### [Given exercise]
Reproduce the lines of the records below verbatim, beginning with the line containing "Task: Click the SK" and continuing through the line containing "Looking at the screenshot, I should 757,430.".

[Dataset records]
┄┄┄┄┄┄┄┄┄┄

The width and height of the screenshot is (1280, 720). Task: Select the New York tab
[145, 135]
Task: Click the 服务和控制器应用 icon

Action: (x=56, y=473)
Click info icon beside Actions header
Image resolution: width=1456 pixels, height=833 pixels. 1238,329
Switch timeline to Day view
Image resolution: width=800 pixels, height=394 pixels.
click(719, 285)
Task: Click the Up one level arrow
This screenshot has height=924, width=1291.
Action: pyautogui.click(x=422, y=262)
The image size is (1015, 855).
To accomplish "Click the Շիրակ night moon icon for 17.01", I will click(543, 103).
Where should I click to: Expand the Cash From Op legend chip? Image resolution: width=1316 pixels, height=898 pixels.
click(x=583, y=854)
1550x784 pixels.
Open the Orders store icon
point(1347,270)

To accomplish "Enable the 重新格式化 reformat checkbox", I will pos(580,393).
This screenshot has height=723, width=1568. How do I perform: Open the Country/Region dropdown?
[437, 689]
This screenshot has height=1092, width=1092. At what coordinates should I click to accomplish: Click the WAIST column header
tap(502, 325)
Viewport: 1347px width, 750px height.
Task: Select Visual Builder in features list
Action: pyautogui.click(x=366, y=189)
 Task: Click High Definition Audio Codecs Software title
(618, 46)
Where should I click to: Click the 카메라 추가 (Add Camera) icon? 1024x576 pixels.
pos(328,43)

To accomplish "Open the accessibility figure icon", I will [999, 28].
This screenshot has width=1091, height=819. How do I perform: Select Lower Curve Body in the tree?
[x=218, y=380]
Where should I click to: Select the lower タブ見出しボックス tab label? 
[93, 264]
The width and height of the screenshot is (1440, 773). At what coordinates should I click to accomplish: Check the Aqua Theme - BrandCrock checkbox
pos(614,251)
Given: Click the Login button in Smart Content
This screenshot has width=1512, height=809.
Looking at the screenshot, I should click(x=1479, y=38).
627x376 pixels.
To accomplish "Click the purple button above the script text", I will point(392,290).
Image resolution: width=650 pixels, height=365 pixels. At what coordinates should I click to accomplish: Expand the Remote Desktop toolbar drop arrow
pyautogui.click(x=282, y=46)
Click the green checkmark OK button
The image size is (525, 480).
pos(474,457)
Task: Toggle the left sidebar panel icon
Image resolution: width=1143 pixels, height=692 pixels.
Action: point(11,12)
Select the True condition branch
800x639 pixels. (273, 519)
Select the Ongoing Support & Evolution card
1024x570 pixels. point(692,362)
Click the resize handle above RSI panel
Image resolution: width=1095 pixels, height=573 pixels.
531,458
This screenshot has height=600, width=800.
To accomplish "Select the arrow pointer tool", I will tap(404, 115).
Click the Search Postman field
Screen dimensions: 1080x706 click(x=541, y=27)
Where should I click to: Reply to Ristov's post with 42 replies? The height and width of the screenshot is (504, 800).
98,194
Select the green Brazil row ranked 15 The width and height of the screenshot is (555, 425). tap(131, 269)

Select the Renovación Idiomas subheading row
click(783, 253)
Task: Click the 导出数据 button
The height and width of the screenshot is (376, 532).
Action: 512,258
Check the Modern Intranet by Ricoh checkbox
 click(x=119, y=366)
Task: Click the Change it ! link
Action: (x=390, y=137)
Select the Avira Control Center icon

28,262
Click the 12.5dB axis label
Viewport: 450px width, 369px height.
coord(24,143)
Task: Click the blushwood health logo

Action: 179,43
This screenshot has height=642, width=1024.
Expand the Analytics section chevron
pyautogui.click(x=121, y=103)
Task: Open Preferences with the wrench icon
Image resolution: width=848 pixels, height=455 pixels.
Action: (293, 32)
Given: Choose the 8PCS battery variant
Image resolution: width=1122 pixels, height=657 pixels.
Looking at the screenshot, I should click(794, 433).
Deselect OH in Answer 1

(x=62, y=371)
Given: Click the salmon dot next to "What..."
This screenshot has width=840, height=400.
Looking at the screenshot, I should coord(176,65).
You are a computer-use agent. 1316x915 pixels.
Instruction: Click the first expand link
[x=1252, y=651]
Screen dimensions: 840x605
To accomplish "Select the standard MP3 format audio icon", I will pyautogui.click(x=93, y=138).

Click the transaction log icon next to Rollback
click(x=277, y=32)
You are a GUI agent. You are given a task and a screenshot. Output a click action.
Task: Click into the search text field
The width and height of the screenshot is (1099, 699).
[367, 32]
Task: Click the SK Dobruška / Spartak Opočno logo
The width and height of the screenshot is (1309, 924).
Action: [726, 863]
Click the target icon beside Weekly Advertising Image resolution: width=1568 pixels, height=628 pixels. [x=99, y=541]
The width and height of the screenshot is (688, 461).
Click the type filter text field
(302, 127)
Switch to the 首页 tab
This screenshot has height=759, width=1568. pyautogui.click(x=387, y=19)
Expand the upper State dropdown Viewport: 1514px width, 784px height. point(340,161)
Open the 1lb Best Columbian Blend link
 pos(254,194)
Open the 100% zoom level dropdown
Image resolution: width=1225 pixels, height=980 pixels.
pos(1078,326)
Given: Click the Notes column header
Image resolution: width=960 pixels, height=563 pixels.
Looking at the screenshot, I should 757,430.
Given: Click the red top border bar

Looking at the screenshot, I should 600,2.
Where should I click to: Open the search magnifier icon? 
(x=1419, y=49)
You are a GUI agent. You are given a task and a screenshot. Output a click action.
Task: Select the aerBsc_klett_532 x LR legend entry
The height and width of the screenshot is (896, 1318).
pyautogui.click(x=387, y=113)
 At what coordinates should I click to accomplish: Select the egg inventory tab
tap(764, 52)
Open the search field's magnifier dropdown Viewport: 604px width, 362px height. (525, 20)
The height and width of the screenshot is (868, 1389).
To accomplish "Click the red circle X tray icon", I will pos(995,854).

┄┄┄┄┄┄┄┄┄┄

### [Problem solution]
Task: Click the SK Dobruška / Spartak Opočno logo
The width and height of the screenshot is (1309, 924).
Action: [726, 863]
Click the target icon beside Weekly Advertising Image resolution: width=1568 pixels, height=628 pixels. [x=99, y=541]
The width and height of the screenshot is (688, 461).
Click the type filter text field
(302, 127)
Switch to the 首页 tab
This screenshot has height=759, width=1568. pyautogui.click(x=387, y=19)
Expand the upper State dropdown Viewport: 1514px width, 784px height. point(340,161)
Open the 1lb Best Columbian Blend link
 pos(254,194)
Open the 100% zoom level dropdown
Image resolution: width=1225 pixels, height=980 pixels.
pos(1078,326)
Given: Click the Notes column header
Image resolution: width=960 pixels, height=563 pixels.
Looking at the screenshot, I should 757,430.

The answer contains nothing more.